(Saved data entries)
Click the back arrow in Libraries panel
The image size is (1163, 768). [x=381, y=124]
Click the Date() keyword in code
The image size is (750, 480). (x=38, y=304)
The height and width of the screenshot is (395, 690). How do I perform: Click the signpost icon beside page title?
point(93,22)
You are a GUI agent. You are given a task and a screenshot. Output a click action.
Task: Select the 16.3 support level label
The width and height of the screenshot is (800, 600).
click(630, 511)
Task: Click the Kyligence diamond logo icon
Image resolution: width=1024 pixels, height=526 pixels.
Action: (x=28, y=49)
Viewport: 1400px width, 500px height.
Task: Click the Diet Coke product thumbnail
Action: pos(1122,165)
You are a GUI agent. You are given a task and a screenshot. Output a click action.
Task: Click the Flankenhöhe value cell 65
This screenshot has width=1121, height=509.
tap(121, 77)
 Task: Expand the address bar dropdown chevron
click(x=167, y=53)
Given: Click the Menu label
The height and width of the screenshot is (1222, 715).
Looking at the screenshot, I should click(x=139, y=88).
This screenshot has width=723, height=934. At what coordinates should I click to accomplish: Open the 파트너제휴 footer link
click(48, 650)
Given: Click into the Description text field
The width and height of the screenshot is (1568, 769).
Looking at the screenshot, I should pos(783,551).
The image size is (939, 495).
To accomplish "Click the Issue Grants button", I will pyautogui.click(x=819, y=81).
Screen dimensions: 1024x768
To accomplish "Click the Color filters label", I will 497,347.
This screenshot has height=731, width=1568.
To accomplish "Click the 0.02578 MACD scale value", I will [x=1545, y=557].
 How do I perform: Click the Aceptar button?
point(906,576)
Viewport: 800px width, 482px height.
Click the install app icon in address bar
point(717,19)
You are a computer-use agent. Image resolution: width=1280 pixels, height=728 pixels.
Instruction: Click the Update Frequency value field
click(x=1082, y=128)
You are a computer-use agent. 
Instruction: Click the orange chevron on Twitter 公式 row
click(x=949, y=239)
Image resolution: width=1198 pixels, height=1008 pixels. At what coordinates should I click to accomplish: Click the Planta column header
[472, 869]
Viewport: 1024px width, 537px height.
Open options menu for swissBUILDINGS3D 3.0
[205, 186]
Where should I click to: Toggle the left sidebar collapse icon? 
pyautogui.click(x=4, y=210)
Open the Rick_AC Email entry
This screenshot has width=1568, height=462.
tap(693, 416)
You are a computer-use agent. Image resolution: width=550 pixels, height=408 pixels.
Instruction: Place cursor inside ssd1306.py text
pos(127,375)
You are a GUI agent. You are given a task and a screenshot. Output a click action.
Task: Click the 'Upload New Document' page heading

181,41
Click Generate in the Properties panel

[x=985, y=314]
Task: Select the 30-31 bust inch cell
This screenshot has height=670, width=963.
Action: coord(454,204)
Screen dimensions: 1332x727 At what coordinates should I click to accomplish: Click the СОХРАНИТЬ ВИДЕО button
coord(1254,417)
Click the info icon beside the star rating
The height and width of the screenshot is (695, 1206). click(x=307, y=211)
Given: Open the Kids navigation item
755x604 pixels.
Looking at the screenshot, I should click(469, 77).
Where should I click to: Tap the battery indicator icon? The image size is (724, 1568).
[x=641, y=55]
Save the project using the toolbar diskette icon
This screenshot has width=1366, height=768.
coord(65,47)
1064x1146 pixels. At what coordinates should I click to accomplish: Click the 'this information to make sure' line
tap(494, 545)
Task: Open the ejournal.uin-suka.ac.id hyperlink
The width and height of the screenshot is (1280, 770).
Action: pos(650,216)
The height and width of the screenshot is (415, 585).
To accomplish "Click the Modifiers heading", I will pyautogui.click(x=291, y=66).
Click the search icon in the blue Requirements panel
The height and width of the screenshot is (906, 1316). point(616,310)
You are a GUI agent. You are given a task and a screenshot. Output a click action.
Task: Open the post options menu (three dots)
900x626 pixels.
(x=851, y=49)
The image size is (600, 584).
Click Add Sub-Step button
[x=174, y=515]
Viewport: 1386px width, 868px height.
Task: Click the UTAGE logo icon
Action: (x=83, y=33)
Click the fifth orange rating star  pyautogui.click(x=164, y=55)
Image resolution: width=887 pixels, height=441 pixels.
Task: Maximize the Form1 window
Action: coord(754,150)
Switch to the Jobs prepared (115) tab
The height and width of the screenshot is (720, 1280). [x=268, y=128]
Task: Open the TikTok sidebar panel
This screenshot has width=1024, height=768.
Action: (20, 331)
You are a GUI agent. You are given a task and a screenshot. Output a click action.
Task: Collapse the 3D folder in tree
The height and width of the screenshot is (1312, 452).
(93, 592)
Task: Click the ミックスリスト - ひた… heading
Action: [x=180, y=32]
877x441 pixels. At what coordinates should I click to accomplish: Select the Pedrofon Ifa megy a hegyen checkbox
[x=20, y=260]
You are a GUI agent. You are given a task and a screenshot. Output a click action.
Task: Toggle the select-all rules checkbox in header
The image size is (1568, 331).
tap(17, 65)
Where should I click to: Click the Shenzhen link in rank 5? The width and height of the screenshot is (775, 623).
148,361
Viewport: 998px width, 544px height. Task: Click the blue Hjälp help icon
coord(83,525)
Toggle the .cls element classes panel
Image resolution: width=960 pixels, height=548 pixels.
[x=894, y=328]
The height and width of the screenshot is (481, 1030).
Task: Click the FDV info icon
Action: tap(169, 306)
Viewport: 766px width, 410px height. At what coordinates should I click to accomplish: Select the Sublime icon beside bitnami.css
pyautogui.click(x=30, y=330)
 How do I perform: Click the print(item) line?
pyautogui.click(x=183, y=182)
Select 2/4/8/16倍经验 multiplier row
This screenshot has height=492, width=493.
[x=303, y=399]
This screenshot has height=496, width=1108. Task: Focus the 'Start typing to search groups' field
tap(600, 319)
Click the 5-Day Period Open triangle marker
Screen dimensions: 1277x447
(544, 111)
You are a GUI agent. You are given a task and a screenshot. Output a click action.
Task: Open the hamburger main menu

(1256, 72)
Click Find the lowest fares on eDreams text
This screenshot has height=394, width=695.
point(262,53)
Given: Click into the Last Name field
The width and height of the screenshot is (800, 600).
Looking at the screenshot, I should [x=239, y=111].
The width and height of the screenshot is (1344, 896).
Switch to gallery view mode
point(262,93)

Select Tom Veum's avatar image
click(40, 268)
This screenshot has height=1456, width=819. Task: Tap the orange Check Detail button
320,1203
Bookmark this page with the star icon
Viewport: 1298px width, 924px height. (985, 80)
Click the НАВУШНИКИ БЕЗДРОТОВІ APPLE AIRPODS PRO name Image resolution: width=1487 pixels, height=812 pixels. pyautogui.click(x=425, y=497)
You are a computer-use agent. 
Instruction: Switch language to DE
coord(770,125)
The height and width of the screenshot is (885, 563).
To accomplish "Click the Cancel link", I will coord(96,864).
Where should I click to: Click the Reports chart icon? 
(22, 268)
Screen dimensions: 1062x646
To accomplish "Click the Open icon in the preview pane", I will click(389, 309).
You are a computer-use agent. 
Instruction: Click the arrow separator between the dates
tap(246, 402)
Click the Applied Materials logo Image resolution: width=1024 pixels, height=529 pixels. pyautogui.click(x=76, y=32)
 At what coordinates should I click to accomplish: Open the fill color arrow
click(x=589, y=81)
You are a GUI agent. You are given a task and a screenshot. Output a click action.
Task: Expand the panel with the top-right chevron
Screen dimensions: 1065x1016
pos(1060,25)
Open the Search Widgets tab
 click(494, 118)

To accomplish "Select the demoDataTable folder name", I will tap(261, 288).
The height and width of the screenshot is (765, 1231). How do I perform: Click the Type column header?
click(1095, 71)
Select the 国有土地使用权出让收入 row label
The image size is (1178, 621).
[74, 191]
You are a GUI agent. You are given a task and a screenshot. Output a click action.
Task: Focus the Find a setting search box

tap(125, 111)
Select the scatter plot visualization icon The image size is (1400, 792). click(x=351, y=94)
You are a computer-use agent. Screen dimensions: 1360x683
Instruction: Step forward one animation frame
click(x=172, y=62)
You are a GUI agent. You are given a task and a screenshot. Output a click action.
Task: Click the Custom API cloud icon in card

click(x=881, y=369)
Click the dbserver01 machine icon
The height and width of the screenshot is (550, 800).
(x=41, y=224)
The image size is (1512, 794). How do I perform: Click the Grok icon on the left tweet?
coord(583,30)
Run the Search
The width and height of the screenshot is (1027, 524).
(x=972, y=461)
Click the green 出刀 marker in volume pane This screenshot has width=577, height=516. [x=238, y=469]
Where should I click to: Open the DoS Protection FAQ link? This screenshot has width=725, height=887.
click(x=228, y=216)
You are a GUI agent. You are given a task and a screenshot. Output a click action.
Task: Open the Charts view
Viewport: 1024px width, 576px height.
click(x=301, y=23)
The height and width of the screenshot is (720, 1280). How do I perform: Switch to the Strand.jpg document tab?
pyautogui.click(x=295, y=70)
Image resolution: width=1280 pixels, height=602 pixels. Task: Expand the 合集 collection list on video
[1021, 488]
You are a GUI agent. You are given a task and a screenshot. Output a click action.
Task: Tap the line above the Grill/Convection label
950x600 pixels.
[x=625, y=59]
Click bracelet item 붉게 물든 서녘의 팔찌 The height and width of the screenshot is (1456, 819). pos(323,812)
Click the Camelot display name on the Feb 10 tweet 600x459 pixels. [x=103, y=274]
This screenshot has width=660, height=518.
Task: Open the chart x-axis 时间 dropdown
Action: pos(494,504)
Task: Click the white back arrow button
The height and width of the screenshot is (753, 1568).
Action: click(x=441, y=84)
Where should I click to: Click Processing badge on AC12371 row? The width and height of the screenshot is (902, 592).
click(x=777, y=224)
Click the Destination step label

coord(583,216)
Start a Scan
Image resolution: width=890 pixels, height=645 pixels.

Requirement: Please go through the data above and copy each line containing the word "cell".

Written answer:
Task: Click the Flankenhöhe value cell 65
Task: Select the 30-31 bust inch cell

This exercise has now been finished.